=== Available data ===

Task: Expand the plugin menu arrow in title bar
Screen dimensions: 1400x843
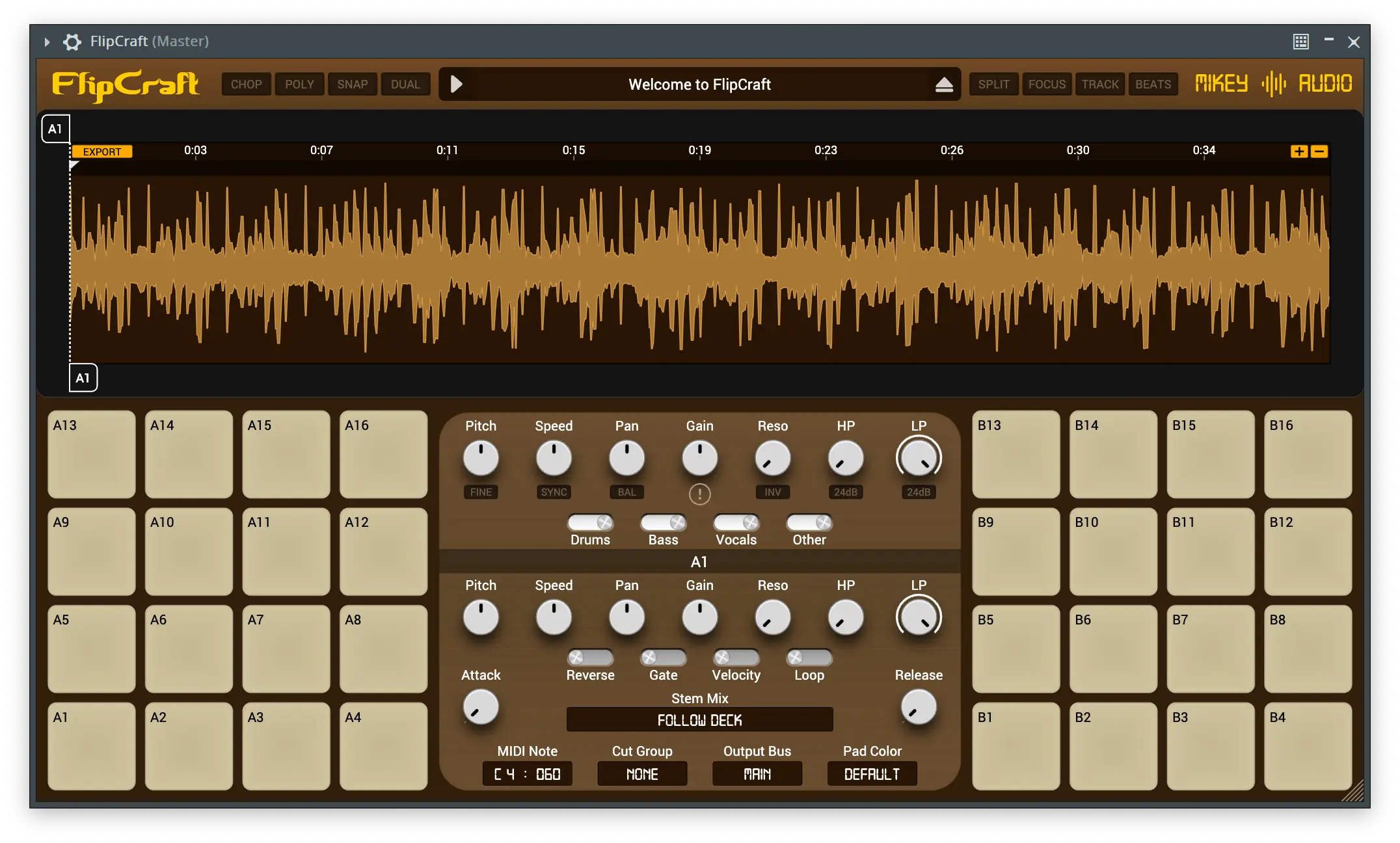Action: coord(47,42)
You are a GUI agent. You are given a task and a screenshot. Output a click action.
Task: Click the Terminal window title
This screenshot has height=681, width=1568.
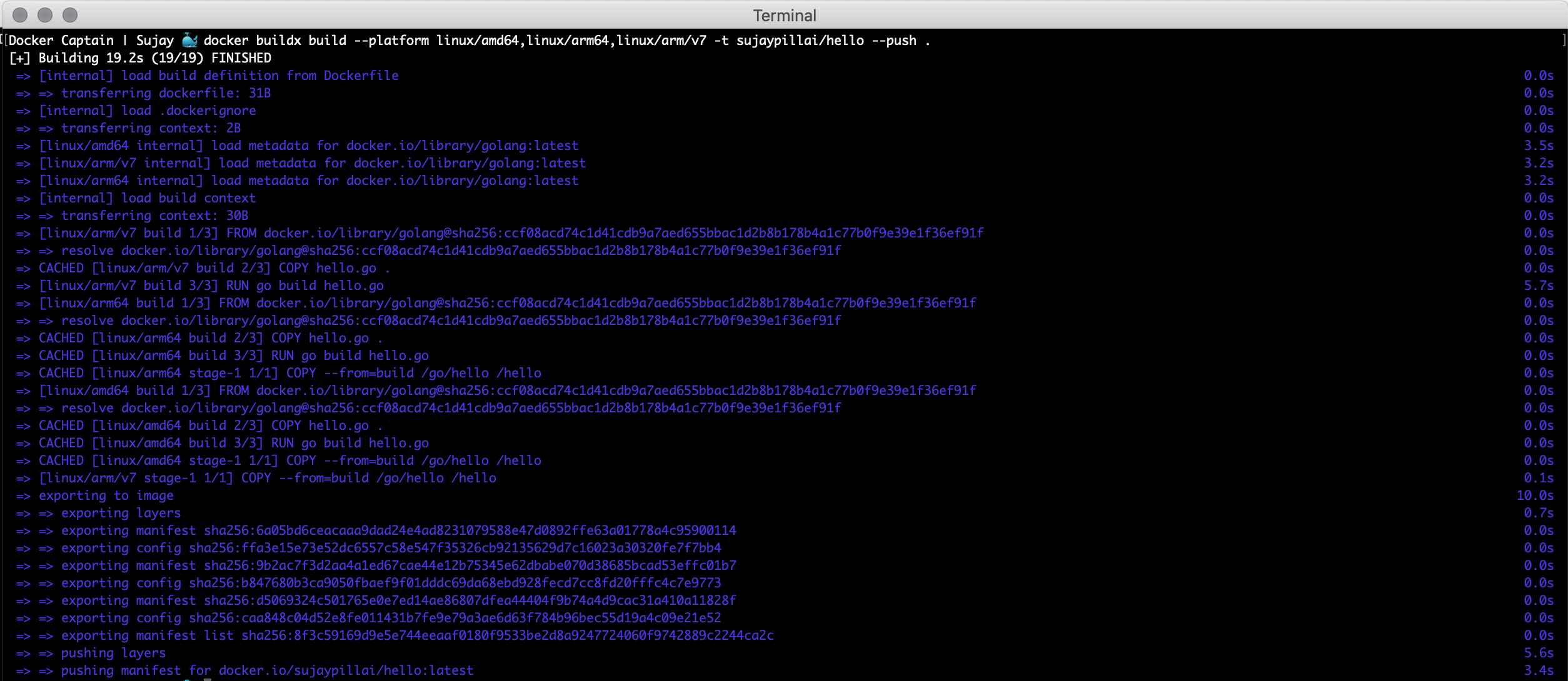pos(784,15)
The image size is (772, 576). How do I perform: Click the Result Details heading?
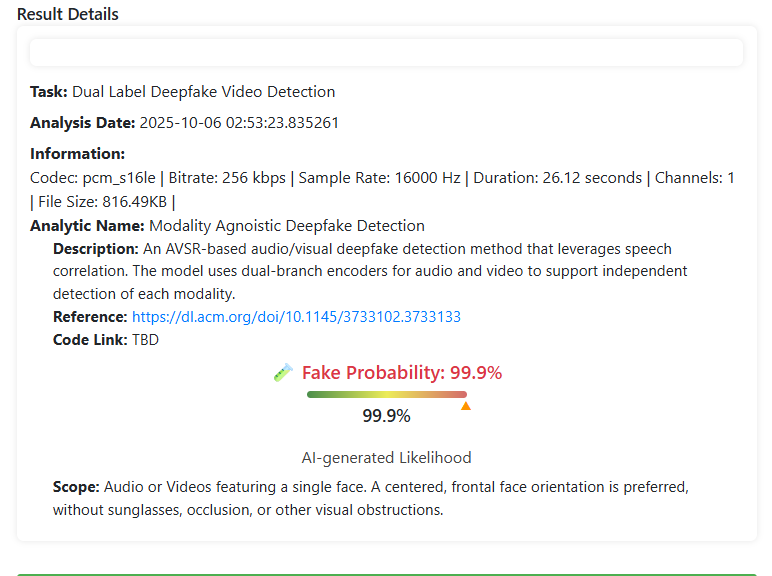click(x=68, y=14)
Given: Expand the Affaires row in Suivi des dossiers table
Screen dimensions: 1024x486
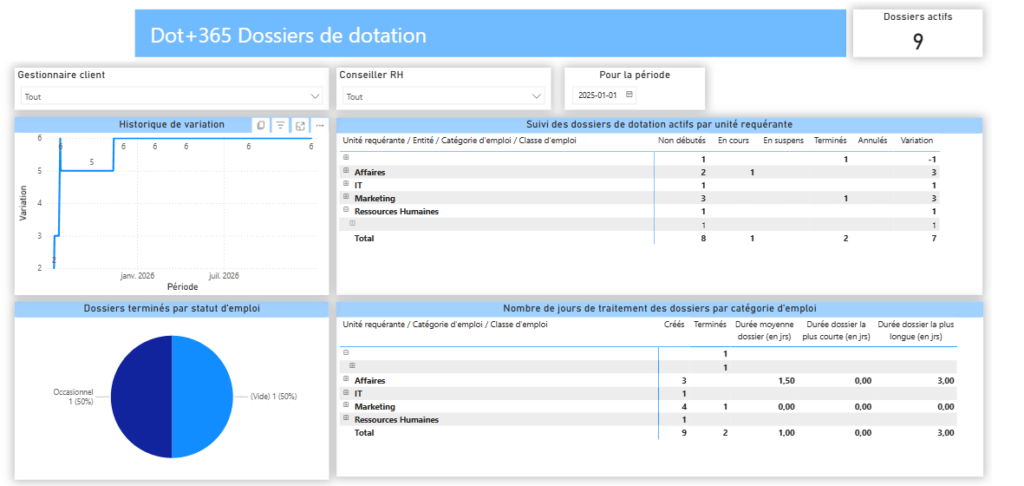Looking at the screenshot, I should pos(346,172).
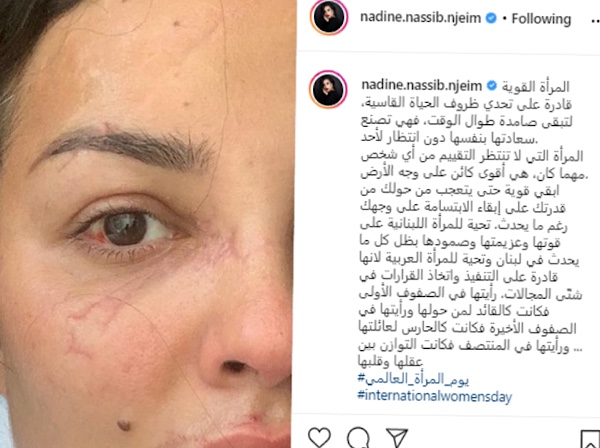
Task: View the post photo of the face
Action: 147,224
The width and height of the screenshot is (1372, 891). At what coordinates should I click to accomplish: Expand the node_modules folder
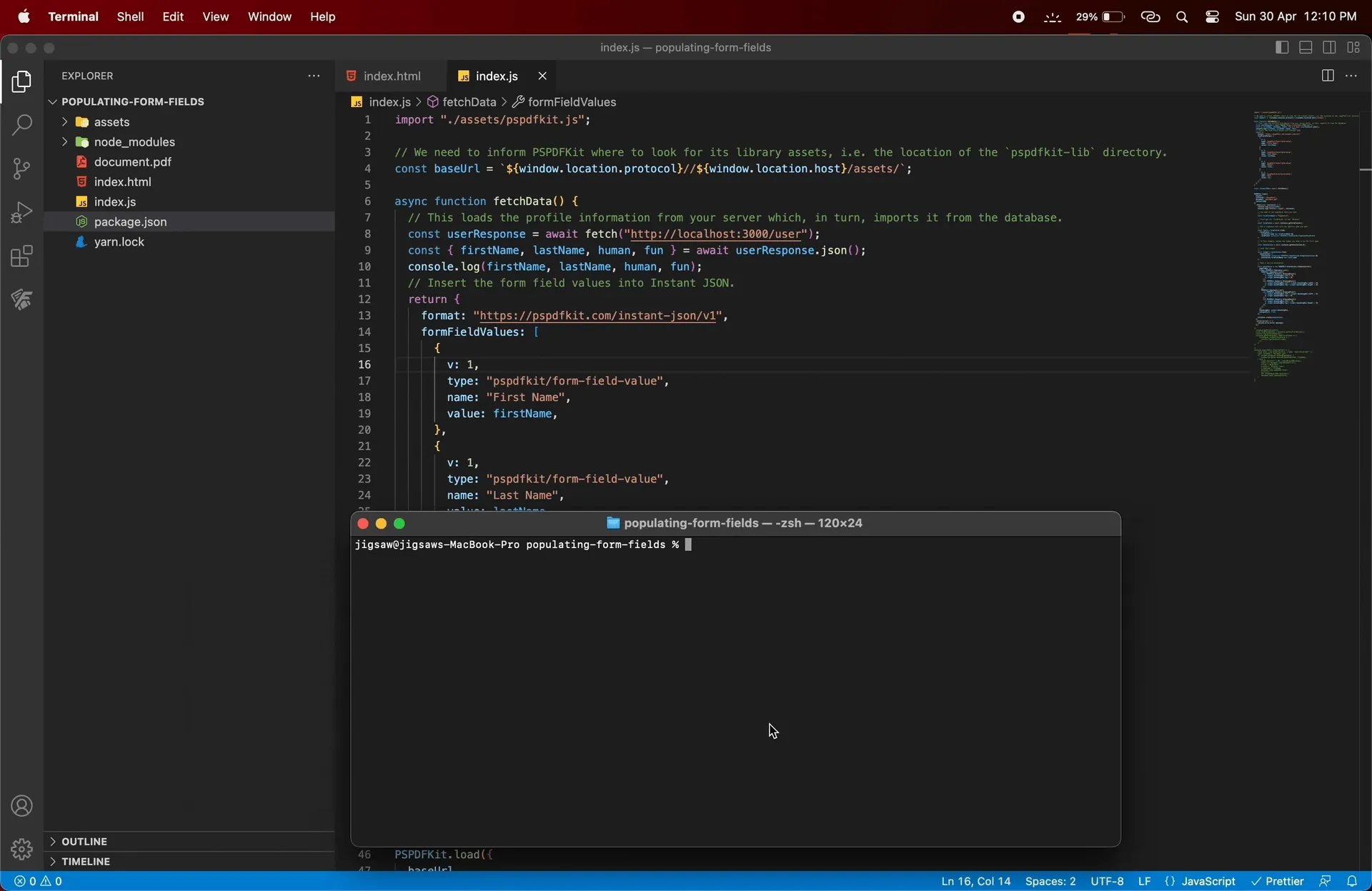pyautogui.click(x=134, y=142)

===

List each line of the records above that contains the word "dimensions".

== Solution to this problem ==
Screen dimensions: 1400x843
Screen dimensions: 1024x486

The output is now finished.